L’association entre les rôles de genre traditionnels et un avantage masculin dans le rappel immédiat des mots était très forte, r = +80. La relation a persisté même après que les chercheurs aient contrôlé statistiquement les différences de richesse entre les 27 pays.

Bonsang, Skirbekk et Staudinger ne peuvent pas dire avec certitude pourquoi les attitudes sexistes moins traditionnelles sont associées à un avantage féminin dans la mémoire épisodique, mais elles proposent une interprétation plausible: les femmes qui vivent dans une société égalitaire sont plus susceptibles de être mieux éduqués et plus susceptibles de travailler en dehors de la maison. En conséquence, ils sont stimulés mentalement tout au long de leur vie et développent des niveaux plus élevés de fonctionnement cognitif.

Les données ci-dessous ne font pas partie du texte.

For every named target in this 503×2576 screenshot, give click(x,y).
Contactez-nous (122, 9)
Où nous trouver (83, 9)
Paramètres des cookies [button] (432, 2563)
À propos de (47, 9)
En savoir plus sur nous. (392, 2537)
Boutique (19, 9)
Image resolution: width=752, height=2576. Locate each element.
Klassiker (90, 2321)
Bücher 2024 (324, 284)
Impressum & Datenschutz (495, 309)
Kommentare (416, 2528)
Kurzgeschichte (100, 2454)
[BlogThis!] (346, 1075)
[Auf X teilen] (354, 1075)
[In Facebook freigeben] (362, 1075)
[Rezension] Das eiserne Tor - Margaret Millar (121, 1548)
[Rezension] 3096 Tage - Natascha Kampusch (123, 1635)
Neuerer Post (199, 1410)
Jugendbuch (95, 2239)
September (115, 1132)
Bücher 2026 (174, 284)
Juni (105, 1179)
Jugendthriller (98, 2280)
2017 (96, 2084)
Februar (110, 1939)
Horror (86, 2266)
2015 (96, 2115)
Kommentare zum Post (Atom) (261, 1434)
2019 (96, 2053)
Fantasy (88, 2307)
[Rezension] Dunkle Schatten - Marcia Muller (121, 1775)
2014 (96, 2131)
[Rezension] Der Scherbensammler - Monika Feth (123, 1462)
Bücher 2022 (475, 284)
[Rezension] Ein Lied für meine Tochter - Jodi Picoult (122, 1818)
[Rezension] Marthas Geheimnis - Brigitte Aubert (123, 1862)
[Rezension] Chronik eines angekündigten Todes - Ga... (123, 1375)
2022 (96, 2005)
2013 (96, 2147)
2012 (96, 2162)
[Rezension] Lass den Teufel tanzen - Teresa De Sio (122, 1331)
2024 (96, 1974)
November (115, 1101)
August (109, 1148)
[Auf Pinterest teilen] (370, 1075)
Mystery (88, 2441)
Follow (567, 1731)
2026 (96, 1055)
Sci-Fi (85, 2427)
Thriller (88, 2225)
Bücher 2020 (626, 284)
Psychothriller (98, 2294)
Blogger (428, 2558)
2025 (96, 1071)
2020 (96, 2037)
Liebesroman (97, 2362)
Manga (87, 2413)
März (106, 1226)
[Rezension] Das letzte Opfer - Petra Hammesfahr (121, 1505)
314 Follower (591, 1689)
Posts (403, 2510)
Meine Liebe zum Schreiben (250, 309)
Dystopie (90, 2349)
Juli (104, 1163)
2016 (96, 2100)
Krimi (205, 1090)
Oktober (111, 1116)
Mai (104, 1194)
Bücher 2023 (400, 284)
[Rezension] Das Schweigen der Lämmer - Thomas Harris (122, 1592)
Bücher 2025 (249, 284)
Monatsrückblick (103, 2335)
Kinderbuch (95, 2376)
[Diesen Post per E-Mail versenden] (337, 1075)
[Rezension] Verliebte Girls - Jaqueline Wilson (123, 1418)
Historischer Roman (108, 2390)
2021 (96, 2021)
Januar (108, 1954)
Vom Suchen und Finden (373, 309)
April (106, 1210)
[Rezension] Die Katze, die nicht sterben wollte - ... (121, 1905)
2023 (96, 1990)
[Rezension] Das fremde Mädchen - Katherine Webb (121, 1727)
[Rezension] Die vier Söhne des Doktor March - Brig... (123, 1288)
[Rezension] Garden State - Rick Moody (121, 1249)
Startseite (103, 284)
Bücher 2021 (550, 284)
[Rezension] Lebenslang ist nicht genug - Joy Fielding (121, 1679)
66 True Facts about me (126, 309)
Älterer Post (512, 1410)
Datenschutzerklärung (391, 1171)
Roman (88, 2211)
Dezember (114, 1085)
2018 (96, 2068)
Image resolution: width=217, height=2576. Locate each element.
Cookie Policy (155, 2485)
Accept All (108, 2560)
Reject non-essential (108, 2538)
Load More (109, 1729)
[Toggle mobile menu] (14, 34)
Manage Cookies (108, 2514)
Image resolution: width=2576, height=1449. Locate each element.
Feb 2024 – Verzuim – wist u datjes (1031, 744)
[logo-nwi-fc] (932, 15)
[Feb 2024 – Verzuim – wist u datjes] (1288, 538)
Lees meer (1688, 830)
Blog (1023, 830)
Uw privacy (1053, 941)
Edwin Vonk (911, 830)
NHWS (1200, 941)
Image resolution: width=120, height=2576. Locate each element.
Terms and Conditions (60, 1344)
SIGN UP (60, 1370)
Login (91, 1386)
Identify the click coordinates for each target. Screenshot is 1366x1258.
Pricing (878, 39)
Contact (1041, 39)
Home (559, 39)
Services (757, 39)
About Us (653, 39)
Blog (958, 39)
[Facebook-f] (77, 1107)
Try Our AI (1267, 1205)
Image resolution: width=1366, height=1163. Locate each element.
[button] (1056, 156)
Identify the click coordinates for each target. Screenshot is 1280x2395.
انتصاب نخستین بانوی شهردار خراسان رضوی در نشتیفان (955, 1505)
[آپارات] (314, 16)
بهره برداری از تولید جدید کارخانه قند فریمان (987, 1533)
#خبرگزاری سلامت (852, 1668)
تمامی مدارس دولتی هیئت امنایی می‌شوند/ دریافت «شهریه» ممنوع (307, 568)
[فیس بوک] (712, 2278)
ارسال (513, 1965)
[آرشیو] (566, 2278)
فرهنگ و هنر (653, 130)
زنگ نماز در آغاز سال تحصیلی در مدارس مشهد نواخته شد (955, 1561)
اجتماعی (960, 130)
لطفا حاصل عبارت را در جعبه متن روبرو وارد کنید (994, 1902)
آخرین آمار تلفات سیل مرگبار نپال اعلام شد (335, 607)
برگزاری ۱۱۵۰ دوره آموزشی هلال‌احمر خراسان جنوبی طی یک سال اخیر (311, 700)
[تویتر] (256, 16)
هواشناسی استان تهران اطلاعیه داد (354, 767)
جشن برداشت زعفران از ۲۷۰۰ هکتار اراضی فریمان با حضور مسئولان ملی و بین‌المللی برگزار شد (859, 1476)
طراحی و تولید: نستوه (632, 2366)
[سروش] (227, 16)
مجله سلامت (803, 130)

En résumé, l’avantage féminin dans la mémoire épisodique peut être «naturel» dans le même sens que les garçons et les hommes ont un avantage «naturel» sur les tâches qui nécessitent un traitement spatial et visuel. L’avantage féminin peut cependant être éliminé et même inversé lorsque les femmes occupent des rôles traditionnels qui les maintiennent à la maison et relativement peu instruites.

Les références

Bonsang, E., Skirbekk, V. et Staudinger, UM (2017). Alors que vous semez, vous récolterez: des attitudes de genre et une connaissance tardive. Psychological Science , 28 (9), 1201-1213.